Shard was in the next coach to the rear; in what was otherwise a silence, the shot came through. Shard looked around at rising fear manifesting on the faces. He was still impotent, still frustrated. He knew that his best value to the train and passengers lay in anonymity, in not thrusting himself forward until precisely the right moment, which might come when the negotiations started and
the forces of law and order moved in close, ready for the final act whichever way it was to go. He would be the Trojan horse, in situ with the hijackers.
Like all the others, the ordinary passengers, his thoughts were largely back home. Beth would know by now, probably: before all the pocket transistors had been snatched away aboard the train, they had heard the first few words from the BBC; and Beth would certainly get it in the next broadcast once she was out of bed. She would worry desperately: she always did, even when there was nothing to worry about. And her mother wouldn’t be much help. Mrs Micklem would be on the phone pronto, mendaciously sympathising, trying not to let it show that she had hopes of being relieved of a son-in-law. Beth would see through that and would writhe but be powerless to slap her mother down: it wasn’t something anyone wanted to put into words, to argue about, and Mrs Micklem was a strong personality in any case. It took Shard himself to slap her down firmly enough.
And Hedge: how would Hedge be coping, how would Shard’s DI, Bob Orwin, be coping with Hedge?
*
The conference room in the Home Office was stuffy, unseasonally warm. Hedge farmed himself with a piece of blotting-paper. He was seated next to the Archbishop’s man, the Very Reverend Hugo Pavitt, who was a crashing bore and kept on making sotto voce comments about what had happened to York Minster some years earlier, a thunderbolt sent by God. Hedge couldn’t see the connexion but Pavitt went on to mumble something about Durham Cathedral and stained glass that could shatter.
Hedge said wearily, also sotto voce since the man from the Defence Ministry was speaking at the moment, “If there’s firing, my dear fellow, it’s not likely to be towards the cathedral.”
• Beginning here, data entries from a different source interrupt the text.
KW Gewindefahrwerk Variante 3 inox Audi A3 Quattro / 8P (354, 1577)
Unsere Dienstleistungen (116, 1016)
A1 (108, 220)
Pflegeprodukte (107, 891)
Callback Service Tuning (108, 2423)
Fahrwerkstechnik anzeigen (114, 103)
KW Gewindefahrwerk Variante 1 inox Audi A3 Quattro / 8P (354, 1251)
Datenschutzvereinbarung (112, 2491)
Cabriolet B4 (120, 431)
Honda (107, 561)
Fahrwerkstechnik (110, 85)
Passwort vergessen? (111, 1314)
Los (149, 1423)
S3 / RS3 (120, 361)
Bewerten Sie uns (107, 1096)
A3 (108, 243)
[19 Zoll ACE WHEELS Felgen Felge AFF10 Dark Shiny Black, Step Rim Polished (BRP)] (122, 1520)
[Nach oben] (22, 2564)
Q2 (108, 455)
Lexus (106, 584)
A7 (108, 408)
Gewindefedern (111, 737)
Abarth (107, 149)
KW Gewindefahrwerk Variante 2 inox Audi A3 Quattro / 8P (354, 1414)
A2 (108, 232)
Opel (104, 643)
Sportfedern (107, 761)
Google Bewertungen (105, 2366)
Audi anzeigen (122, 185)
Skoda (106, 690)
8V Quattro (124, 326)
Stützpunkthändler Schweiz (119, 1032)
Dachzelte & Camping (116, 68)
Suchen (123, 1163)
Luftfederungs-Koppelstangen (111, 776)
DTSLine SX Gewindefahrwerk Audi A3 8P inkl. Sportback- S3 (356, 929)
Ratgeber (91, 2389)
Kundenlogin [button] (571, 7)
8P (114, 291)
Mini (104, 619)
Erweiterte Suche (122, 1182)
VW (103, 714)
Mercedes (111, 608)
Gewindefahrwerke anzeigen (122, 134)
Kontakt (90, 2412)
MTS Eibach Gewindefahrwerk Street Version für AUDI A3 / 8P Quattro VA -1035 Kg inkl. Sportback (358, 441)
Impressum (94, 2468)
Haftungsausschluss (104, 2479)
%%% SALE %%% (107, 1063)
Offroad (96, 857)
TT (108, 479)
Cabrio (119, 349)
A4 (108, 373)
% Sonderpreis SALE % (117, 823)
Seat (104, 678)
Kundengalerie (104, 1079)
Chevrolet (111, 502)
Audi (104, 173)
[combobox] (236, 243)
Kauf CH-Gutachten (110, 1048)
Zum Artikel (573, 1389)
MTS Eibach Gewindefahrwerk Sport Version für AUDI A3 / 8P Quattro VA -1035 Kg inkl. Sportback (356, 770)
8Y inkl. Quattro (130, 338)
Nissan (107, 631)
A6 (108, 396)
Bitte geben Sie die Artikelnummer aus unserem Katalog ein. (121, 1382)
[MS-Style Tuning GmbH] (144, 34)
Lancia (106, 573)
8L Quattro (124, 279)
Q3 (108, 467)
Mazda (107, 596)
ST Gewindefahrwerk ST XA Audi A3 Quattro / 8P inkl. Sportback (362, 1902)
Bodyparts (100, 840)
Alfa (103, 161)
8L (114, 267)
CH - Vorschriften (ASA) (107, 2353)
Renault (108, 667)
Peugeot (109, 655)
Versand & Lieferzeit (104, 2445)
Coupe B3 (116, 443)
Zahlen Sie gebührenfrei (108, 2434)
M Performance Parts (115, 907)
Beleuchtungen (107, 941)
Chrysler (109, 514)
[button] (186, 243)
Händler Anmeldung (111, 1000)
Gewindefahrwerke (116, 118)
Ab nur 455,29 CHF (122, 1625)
“One never knows what may —”
“Quite, quite.” Hedge’s tone was sharp and it inhibited Hugo Pavitt, who mumbled a little more and then stopped. The Defence official was saying something about the SAS Regiment being put on an alert and helicopters standing by, ready to be flown in if necessary — but only, of course, if necessary: a low profile was always best, at any rate in the early stages. This was received with unanimous approval. Lord Arkwright of British Rail, however, had a suggestion: power units could be moved in, both ends of the train.